### Extract to read

• • • • • • •

But You Have to Time it Just Right

because if you go too early you're having tacos for breakfast which will never work; because you want to get it over with before the football game; because you want to use the whole hour; because you want to be able to order more tacos at your leisure and once the lunch rush shows up that's shot to shit; because you have a lot of stuff going on right now yeah I'm keeping busy unemployment hasn't stopped me one bit; because you're going it alone and want to minimize the potential audience; because if you go too late you'll have to choke your way through the nice dinner your parents planned later, and that's a waste of a nice dinner.

So You Punch "Taco Bell" Into The GPS

and you discover, having never needed directions to Taco Bell before, that there is a ring of Taco Bells that are all seven miles away from you. You can go in any direction and hit a Taco Bell. You live in the middle of nowhere; it makes perfect sense that at the edge of nowhere, there's a Taco Bell.

You choose South.

You're At The Taco Bell Now

and you ask the cashier if this Taco Bell has WiFi. We just got it, actually. Life is perfect. She's customer service excited and you can't help but try to reciprocate that tone of voice and facial expression combo meal that tells everyone around that (1) you know where you are and (2) you wouldn't have it any other way. However, it's hard to convey that particular combination of sanity and contentment when you're also explaining (unnecessarily) that you are ordering Too Many Tacos for an internet dorito taco contest that is not even associated with their company, and you may start crying in the restaurant because, hey, you don't know you won't, best give some heads up.

You actually say "DoLos" when you order them, and she of course asks you to explain that one. Taco Bell employees aren't used to people giving their products pet names.

You Wish to Stream Your Little Taco Adventure

into the ether, and if anyone wants to watch you eat tacos and distract you from the inevitable pain that Too Many Tacos causes to your weak little body, so you set up a little workstation at the Taco Bell - WORK STATION AT THE TACO BELL, YEP YEP YEP, BROUGHT M'COMPUTER IN A LEATHER BRIEFCASE, I'M DOING IMPORTANT WORK HERE AT THIS HERE TACO BELL THIS SATURDAY MORNING - to do so. Your laptop has a sticker from a much, much better taco place on it; you don't worry about management or an employee doing anything about it (because that's silly) but you do worry about the spirit of Taco Bell getting mad at you for some reason (because that's not silly).

• • • • • • •

[Entries taken from a dataset]
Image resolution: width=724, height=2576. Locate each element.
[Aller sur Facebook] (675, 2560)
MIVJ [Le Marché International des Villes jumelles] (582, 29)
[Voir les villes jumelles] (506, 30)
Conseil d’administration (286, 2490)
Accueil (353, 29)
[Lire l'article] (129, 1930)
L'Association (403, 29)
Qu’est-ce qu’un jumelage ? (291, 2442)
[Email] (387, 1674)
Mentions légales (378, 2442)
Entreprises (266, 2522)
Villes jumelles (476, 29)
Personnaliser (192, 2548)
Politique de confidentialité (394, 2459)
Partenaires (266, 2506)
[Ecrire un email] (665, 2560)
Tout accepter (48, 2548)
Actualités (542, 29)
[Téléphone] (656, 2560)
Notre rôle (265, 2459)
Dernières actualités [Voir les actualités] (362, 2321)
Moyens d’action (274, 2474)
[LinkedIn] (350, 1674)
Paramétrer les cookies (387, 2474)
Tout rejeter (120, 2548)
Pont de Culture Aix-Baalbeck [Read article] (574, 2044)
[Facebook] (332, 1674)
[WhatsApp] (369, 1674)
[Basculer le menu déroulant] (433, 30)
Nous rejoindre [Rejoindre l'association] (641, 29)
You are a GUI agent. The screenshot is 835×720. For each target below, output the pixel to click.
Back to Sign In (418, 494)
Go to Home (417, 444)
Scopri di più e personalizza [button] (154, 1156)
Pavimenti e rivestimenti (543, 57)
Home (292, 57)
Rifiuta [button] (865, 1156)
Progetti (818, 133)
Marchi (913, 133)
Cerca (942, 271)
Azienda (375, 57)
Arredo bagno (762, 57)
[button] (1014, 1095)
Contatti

• • • • • • •

### Set of tasks
[a] Reproduce the Taco Bell piece between "You actually say" and "that's not silly).", inclusive, renaming "laptop" as "notebook".
[b] Carry the Taco Bell piece forward past its last sentence.

### Answer section
[a]
You actually say "DoLos" when you order them, and she of course asks you to explain that one. Taco Bell employees aren't used to people giving their products pet names.

You Wish to Stream Your Little Taco Adventure

into the ether, and if anyone wants to watch you eat tacos and distract you from the inevitable pain that Too Many Tacos causes to your weak little body, so you set up a little workstation at the Taco Bell - WORK STATION AT THE TACO BELL, YEP YEP YEP, BROUGHT M'COMPUTER IN A LEATHER BRIEFCASE, I'M DOING IMPORTANT WORK HERE AT THIS HERE TACO BELL THIS SATURDAY MORNING - to do so. Your notebook has a sticker from a much, much better taco place on it; you don't worry about management or an employee doing anything about it (because that's silly) but you do worry about the spirit of Taco Bell getting mad at you for some reason (because that's not silly).

[b]
The cashier brings you your tacos (what?) just in time for you to learn that Taco Bell's WiFi blocks all video streaming sites. That's stupid, but not half as stupid as the five minutes you spend trying to get around Taco Bell's firewall so you can send video of you eating Too Many Tacos to the world, until you realize that this problem is worth none of your time, none at all, and you get to work at - waiting for the second hand to strike :00 - exactly 11:33am CDT.

You Have A Tray With Five Nacho Cheese Doritos Locos Tacos®

You eat your first taco

and it's nice. You were hungry, obviously. But beyond that, food scientists have been spending years trying to perfect the Taco Bell Taco, and (much more notably) the Nacho Cheese Dorito. So you're eating a food thing that was designed to give you maximal pleasure, in a state that made you predisposed to getting pleasure from food, and it's great, it's just great, scientists are great, the world makes sense again.

You eat your second taco

and it's now 11:35am CDT, or, wait, 11:36am CDT, but dude, says the optimist/idiot, these are nothing, it doesn't hurt, what'd that guy do last year, 20? You're gonna do 30. Or 60!

You're not going to eat sixty tacos. The first two went down easy, but you know from last year that the tacos are hustling you.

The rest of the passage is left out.